Un escalofrío recorrió la columna de Eimy. Cada exorcismo que había hecho antes había sido un combate donde su luz siempre tenía efecto. Pero esta vez no. La presión dentro de la habitación se volvió insoportable, y un murmullo frío y venenoso se coló en su mente: Pobre niña… pronto sabrás todo.
—La Iglesia sabía de ti desde el principio —continuó la voz, burlona y deliciosa en su crueldad—. Mató a tus padres. Te secuestró. Te crió como un arma, mientras te hacían creer que te protegían.

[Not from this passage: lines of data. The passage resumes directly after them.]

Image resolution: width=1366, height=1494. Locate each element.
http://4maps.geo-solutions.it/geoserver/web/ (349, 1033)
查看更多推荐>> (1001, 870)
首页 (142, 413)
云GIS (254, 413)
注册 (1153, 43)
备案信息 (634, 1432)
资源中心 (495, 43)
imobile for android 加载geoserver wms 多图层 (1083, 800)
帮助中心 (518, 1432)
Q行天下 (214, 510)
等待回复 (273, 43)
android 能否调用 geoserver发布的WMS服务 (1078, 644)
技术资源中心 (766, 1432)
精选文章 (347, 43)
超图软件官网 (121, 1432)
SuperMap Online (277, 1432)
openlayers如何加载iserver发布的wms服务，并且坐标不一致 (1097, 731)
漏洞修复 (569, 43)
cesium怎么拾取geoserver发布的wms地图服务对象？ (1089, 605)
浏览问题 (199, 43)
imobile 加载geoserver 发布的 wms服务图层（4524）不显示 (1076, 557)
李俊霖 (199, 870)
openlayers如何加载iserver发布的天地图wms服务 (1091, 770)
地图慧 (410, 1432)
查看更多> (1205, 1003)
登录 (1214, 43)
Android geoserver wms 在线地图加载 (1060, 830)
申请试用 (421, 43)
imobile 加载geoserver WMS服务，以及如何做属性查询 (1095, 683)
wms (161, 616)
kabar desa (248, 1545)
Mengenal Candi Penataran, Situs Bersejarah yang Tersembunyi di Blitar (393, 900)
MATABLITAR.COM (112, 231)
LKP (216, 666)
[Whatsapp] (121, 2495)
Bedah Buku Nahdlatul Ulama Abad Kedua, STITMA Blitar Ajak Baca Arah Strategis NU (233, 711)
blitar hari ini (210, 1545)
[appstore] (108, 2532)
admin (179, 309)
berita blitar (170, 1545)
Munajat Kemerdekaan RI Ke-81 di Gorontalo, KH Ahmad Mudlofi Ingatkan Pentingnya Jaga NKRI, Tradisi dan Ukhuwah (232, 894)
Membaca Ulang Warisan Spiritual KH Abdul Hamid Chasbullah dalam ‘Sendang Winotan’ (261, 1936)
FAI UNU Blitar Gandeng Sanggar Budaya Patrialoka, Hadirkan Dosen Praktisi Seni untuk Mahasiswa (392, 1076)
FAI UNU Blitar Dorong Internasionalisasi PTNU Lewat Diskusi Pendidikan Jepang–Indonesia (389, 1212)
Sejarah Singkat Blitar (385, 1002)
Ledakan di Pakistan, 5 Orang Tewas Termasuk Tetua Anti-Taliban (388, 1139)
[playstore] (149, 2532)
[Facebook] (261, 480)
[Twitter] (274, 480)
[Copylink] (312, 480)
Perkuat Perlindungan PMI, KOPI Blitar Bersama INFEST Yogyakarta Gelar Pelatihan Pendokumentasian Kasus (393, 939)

Eimy tembló, negando con la cabeza. Su corazón latía con fuerza, pero un frío profundo la atravesaba:
—No… eso… no puede ser… —susurró.
—Créeme, querida —replicó la entidad—. Puedo mostrarte todo. Cada mentira, cada secreto… está frente a ti, solo debes mirar y venir a mi.
La monja convulsionó violentamente, arqueándose hacia atrás. La sangre brotó de cortes invisibles, salpicando el mármol, goteando sobre las velas que chisporroteaban al contacto, proyectando sombras llenas de caras de dolor y muerte. Cada grito desgarrador parecía perforar la mente de Eimy, y el frío húmedo llenó la habitación hasta quemarle los pulmones.